• _How to complete this task_: Retype the data below without altering anything.

+++ Given information

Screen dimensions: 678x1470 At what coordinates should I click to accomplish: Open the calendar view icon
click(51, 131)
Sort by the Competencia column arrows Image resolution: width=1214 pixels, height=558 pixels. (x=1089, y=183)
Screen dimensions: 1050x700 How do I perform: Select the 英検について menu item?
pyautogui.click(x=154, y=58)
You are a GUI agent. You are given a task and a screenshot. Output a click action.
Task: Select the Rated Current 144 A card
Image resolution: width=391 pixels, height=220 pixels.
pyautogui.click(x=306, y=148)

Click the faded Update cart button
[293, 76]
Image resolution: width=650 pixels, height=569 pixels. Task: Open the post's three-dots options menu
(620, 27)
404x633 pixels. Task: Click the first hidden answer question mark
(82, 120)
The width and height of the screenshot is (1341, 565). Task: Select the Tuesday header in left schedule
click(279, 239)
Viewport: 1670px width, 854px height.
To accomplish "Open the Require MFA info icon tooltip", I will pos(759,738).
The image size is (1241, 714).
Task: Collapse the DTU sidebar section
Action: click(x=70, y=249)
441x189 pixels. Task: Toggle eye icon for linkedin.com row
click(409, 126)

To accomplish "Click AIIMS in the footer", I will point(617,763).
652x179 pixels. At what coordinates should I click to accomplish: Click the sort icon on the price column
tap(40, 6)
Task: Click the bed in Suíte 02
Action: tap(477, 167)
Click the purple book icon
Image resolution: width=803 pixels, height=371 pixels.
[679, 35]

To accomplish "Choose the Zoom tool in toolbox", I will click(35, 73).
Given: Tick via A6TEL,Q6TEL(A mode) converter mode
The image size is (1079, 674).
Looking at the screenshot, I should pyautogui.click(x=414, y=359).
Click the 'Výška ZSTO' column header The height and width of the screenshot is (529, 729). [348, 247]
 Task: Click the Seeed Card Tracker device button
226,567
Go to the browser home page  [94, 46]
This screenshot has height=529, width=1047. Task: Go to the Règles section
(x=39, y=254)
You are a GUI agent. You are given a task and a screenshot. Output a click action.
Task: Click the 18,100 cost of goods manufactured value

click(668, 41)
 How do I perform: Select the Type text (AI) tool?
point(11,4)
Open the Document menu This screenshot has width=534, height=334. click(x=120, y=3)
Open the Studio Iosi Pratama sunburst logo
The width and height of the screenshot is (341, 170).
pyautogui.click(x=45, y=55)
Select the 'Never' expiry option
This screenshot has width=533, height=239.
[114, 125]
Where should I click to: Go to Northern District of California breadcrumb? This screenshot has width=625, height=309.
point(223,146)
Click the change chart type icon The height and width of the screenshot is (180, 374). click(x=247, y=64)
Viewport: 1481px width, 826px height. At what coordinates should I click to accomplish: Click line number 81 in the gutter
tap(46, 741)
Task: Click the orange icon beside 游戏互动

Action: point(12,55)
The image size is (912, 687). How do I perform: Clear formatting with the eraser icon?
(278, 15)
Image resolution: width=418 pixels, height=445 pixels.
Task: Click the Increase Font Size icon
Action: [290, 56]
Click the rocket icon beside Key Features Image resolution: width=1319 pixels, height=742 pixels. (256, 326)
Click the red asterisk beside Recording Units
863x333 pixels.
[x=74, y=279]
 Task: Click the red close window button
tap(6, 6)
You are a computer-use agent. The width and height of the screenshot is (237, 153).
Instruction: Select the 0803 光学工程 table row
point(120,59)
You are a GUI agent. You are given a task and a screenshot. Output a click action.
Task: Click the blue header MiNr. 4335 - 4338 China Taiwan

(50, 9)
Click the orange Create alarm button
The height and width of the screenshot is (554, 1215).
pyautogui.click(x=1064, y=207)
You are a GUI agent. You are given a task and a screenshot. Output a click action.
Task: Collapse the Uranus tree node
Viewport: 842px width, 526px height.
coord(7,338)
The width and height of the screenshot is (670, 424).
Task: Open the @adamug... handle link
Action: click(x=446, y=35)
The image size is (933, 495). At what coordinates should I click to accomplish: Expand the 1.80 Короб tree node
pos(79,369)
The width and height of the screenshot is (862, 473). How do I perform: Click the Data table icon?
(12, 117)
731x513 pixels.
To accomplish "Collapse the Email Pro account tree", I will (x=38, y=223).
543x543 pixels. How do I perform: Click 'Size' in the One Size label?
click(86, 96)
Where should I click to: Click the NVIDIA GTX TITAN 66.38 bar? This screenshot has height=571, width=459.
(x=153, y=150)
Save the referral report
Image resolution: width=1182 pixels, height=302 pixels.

++++++

• _Response to the task_:
Screen dimensions: 678x1470 At what coordinates should I click to accomplish: Open the calendar view icon
click(51, 131)
Sort by the Competencia column arrows Image resolution: width=1214 pixels, height=558 pixels. (x=1089, y=183)
Screen dimensions: 1050x700 How do I perform: Select the 英検について menu item?
pyautogui.click(x=154, y=58)
You are a GUI agent. You are given a task and a screenshot. Output a click action.
Task: Select the Rated Current 144 A card
Image resolution: width=391 pixels, height=220 pixels.
pyautogui.click(x=306, y=148)

Click the faded Update cart button
[293, 76]
Image resolution: width=650 pixels, height=569 pixels. Task: Open the post's three-dots options menu
(620, 27)
404x633 pixels. Task: Click the first hidden answer question mark
(82, 120)
The width and height of the screenshot is (1341, 565). Task: Select the Tuesday header in left schedule
click(279, 239)
Viewport: 1670px width, 854px height.
To accomplish "Open the Require MFA info icon tooltip", I will pos(759,738).
The image size is (1241, 714).
Task: Collapse the DTU sidebar section
Action: click(x=70, y=249)
441x189 pixels. Task: Toggle eye icon for linkedin.com row
click(409, 126)

To accomplish "Click AIIMS in the footer", I will point(617,763).
652x179 pixels. At what coordinates should I click to accomplish: Click the sort icon on the price column
tap(40, 6)
Task: Click the bed in Suíte 02
Action: tap(477, 167)
Click the purple book icon
Image resolution: width=803 pixels, height=371 pixels.
[679, 35]

To accomplish "Choose the Zoom tool in toolbox", I will click(35, 73).
Given: Tick via A6TEL,Q6TEL(A mode) converter mode
The image size is (1079, 674).
Looking at the screenshot, I should pyautogui.click(x=414, y=359).
Click the 'Výška ZSTO' column header The height and width of the screenshot is (529, 729). [348, 247]
 Task: Click the Seeed Card Tracker device button
226,567
Go to the browser home page  [94, 46]
This screenshot has height=529, width=1047. Task: Go to the Règles section
(x=39, y=254)
You are a GUI agent. You are given a task and a screenshot. Output a click action.
Task: Click the 18,100 cost of goods manufactured value

click(668, 41)
 How do I perform: Select the Type text (AI) tool?
point(11,4)
Open the Document menu This screenshot has width=534, height=334. click(x=120, y=3)
Open the Studio Iosi Pratama sunburst logo
The width and height of the screenshot is (341, 170).
pyautogui.click(x=45, y=55)
Select the 'Never' expiry option
This screenshot has width=533, height=239.
[114, 125]
Where should I click to: Go to Northern District of California breadcrumb? This screenshot has width=625, height=309.
point(223,146)
Click the change chart type icon The height and width of the screenshot is (180, 374). click(x=247, y=64)
Viewport: 1481px width, 826px height. At what coordinates should I click to accomplish: Click line number 81 in the gutter
tap(46, 741)
Task: Click the orange icon beside 游戏互动

Action: point(12,55)
The image size is (912, 687). How do I perform: Clear formatting with the eraser icon?
(278, 15)
Image resolution: width=418 pixels, height=445 pixels.
Task: Click the Increase Font Size icon
Action: [290, 56]
Click the rocket icon beside Key Features Image resolution: width=1319 pixels, height=742 pixels. (256, 326)
Click the red asterisk beside Recording Units
863x333 pixels.
[x=74, y=279]
 Task: Click the red close window button
tap(6, 6)
You are a computer-use agent. The width and height of the screenshot is (237, 153).
Instruction: Select the 0803 光学工程 table row
point(120,59)
You are a GUI agent. You are given a task and a screenshot. Output a click action.
Task: Click the blue header MiNr. 4335 - 4338 China Taiwan

(50, 9)
Click the orange Create alarm button
The height and width of the screenshot is (554, 1215).
pyautogui.click(x=1064, y=207)
You are a GUI agent. You are given a task and a screenshot. Output a click action.
Task: Collapse the Uranus tree node
Viewport: 842px width, 526px height.
coord(7,338)
The width and height of the screenshot is (670, 424).
Task: Open the @adamug... handle link
Action: click(x=446, y=35)
The image size is (933, 495). At what coordinates should I click to accomplish: Expand the 1.80 Короб tree node
pos(79,369)
The width and height of the screenshot is (862, 473). How do I perform: Click the Data table icon?
(12, 117)
731x513 pixels.
To accomplish "Collapse the Email Pro account tree", I will (x=38, y=223).
543x543 pixels. How do I perform: Click 'Size' in the One Size label?
click(86, 96)
Where should I click to: Click the NVIDIA GTX TITAN 66.38 bar? This screenshot has height=571, width=459.
(x=153, y=150)
Save the referral report
Image resolution: width=1182 pixels, height=302 pixels.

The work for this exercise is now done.